Giacomo Scudellari presenta il suo album «Lo stretto necessario» al Socjale

«Quello dello stretto necessario è un’idea che serpeggia in tutto il disco. Viviamo un’epoca che ci spinge continuamente allo stremo delle nostre forze, secondo l’imperativo del non accontentarsi mai. E invece, qualche volta, può aver senso fermarsi e fare il punto su quello che ci serve per davvero. L’invito non è quindi quello di “accontentarsi”, ma ci capire che cosa ci rende felici, in un’ottica esortativa e solare, nei limiti del possibile, s’intende». Vien da dire che «la prende come viene» Giacomo Scudellari, ma la sua ironia e la sua leggerezza sono perfettamente coerenti a una poetica pienamente consapevole, che ha radici certe e obiettivi artistici chiari. Di professione avvocato ma con il conservatorio alle spalle, che gli ha lasciato in sorte una certa abilità con la sei corde e il pianoforte, Giacomo Scudellari coltiva la sua vocazione cantautorale da diversi anni, e oggi dà seguito all’ep «Santi o non santi» con il nuovo album «Lo stretto necessario», che il cantautore presenterà dal vivo al teatro Socjale di Piangipane martedì 10 aprile. Il disco esce per l’etichetta russiana Brutture Moderne e a produrlo c’è Francesco Giampaoli, autore degli spumeggianti arrangiamenti che coinvolgono musicisti del circuito Sacri Cuori e un paio di turnisti di extralusso come Stefano Pilia (Afterhours e mille altre cose) e il romagnolo Nicola Peruch (Cremonini, Zucchero, etc…). Ma come si porta sul palco un disco così?
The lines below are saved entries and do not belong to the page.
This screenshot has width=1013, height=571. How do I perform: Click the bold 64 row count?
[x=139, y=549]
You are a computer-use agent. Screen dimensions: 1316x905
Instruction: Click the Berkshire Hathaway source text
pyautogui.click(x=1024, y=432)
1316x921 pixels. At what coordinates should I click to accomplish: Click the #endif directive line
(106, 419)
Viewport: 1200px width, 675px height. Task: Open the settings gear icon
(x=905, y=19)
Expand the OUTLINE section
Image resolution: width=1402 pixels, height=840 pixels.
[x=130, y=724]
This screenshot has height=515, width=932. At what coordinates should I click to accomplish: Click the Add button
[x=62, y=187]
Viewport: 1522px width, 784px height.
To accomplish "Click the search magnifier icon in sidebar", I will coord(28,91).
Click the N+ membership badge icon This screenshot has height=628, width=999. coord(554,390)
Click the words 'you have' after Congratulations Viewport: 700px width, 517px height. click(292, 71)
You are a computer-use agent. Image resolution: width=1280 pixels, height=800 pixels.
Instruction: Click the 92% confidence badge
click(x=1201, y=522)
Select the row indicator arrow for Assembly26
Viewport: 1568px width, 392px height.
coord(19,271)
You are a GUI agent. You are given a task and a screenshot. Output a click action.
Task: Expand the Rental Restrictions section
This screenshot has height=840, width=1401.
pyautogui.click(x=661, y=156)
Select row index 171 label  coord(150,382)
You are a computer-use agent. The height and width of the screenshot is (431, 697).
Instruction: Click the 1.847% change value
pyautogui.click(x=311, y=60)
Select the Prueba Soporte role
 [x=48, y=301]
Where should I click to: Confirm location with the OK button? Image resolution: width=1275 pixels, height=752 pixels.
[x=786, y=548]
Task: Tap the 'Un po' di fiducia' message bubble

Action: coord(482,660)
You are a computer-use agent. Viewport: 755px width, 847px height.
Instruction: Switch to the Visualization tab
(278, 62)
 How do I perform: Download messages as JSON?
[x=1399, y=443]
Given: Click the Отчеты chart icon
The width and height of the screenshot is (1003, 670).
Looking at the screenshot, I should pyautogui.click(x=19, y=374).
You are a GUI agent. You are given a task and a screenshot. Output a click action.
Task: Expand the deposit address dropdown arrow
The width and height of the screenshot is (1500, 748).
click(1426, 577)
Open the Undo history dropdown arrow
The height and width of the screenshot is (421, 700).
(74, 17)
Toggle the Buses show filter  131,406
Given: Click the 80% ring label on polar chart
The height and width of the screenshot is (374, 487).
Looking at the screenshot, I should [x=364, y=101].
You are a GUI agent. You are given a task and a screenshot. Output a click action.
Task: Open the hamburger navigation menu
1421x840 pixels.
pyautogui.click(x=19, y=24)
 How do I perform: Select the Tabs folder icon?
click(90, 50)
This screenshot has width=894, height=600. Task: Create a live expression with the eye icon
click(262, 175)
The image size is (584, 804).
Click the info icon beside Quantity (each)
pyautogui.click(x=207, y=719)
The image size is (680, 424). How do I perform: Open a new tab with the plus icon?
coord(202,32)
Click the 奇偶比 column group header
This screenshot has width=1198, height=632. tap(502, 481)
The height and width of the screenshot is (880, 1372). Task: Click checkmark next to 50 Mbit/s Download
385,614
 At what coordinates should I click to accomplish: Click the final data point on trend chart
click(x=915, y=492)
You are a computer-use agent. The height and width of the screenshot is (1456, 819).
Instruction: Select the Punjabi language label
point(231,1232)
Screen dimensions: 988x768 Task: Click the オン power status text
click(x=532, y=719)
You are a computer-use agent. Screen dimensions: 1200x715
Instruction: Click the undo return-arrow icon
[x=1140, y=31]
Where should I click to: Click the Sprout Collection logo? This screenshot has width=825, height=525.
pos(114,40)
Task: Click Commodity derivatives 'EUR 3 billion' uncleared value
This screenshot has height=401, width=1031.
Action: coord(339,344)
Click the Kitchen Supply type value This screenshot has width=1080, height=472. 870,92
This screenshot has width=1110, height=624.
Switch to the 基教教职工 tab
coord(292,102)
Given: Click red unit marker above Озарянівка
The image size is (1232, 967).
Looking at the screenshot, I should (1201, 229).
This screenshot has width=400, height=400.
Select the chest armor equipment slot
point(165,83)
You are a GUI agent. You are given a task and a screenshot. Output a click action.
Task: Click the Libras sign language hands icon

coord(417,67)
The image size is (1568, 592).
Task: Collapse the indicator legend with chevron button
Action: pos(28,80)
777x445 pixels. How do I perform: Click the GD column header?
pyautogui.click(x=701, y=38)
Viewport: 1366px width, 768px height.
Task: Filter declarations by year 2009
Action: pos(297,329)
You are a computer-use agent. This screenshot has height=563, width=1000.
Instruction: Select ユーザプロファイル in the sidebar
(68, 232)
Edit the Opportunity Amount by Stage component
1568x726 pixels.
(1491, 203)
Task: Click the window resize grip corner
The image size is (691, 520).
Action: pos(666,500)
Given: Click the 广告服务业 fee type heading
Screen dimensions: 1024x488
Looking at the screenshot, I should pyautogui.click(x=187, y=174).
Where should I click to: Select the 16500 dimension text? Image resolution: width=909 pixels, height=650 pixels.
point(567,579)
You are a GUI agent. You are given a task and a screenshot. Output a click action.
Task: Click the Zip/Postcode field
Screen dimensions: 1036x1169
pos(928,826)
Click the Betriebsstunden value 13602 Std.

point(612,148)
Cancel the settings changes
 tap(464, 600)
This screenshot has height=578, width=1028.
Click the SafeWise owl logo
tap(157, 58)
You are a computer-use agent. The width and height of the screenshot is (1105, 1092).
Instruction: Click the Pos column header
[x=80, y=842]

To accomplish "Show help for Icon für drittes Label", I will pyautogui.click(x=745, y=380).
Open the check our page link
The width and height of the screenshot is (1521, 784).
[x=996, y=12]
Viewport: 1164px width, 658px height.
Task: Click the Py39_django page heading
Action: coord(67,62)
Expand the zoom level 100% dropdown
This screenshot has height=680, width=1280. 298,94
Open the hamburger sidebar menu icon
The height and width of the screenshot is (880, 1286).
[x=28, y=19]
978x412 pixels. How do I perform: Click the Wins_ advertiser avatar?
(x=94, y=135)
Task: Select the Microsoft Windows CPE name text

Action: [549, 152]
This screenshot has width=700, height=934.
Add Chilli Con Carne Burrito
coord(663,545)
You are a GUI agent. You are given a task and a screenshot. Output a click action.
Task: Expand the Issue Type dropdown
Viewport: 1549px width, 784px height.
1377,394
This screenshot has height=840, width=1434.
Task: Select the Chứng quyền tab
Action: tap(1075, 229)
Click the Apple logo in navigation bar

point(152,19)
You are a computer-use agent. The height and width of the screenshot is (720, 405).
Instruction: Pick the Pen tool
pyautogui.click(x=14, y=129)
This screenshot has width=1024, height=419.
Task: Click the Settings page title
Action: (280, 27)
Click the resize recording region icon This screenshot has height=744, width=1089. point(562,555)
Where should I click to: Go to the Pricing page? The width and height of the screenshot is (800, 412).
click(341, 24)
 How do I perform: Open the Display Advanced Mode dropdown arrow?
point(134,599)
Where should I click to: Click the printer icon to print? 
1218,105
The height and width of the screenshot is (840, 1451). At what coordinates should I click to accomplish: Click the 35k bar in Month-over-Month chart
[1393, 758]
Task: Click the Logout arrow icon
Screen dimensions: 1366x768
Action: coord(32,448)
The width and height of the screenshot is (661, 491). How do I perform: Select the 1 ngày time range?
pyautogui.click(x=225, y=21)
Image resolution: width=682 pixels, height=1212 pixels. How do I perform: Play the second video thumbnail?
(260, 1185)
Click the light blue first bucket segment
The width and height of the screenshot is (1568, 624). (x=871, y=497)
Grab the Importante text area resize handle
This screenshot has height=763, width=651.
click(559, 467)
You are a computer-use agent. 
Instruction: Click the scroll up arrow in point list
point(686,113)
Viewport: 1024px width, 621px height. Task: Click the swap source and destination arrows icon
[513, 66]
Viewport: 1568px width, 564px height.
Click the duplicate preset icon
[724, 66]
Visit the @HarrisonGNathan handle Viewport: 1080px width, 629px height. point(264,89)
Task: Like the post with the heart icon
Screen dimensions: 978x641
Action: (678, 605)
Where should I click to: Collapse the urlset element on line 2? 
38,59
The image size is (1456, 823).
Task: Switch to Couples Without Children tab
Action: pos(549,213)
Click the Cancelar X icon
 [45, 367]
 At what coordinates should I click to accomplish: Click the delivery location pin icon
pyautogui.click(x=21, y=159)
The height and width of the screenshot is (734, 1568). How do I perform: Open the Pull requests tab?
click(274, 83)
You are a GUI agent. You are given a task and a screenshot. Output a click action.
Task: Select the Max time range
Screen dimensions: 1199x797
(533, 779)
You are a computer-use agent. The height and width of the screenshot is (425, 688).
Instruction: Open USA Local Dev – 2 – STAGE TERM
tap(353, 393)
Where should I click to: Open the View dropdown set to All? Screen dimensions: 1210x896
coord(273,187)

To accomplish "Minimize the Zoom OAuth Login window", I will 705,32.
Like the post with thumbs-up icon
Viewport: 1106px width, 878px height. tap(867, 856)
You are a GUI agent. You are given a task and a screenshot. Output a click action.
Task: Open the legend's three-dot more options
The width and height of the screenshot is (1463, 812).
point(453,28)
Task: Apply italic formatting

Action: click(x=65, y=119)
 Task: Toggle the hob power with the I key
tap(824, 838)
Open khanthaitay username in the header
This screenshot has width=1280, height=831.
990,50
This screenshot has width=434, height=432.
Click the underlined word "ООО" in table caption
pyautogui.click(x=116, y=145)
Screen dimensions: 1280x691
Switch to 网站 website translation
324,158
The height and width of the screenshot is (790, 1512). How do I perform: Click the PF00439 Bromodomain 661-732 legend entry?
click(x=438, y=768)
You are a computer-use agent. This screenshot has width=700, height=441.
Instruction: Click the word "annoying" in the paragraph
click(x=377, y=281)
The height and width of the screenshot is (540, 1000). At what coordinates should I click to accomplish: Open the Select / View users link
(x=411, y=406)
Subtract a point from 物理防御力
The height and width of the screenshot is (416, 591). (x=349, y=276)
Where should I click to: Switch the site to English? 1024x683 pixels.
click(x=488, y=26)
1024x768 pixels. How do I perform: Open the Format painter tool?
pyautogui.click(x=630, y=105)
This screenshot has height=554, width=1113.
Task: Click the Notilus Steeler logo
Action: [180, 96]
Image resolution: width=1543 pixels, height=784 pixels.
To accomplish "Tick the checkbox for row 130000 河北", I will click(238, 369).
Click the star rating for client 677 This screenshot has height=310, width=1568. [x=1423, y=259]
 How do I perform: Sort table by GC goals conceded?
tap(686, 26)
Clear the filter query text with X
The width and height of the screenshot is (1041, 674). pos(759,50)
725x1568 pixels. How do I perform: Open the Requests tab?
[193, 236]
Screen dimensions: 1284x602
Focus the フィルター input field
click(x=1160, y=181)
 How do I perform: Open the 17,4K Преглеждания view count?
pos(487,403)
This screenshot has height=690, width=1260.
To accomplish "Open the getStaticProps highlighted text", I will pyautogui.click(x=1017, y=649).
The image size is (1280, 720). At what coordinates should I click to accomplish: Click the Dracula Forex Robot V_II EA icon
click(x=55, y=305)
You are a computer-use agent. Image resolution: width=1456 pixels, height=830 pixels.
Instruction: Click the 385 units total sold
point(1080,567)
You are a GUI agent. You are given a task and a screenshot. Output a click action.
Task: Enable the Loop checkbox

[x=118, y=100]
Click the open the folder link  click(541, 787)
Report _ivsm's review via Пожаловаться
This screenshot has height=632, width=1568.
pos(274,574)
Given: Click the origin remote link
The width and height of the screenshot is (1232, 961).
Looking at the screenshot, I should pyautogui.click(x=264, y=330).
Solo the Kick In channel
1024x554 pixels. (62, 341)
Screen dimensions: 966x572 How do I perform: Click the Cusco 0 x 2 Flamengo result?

«Posso farlo da solo ma stiamo puntando a un quartetto molto versatile - spiega Giacomo -, tanto con polistrumentisti come Giampaoli ed Enrico Farnedi, mentre al Socjale suonerà la formazione del disco quasi per intero, dando quindi risalto agli arrangiamenti. Cercheremo poi di promuovere il disco suonando in quartetto e parteciperemo ai vari concorsi sulla canzone d’autore».
Qual è la tua formazione musicale?
«Pur facendo l’avvocato la musica è sempre stata più che una passione. Il cantautorato di stampo classico è stato la mia formazione e mi ha portato a scrivere cose mie. Questo album è precipitato di un’attività che porto avanti da alcuni anni. Nel 2013 ho aperto diversi concerti per i Gang, solo voce e chitarra, e questo mi ha sciolto parecchio sul palco. Poi sono entrato in contatto con Cisco, ex Modena City Ramblers, che mi ha fatto i complimenti. Insomma, vengo da quel mondo lì».
Si sente, ma tutto sommato il piglio è più ironico che «combat folk».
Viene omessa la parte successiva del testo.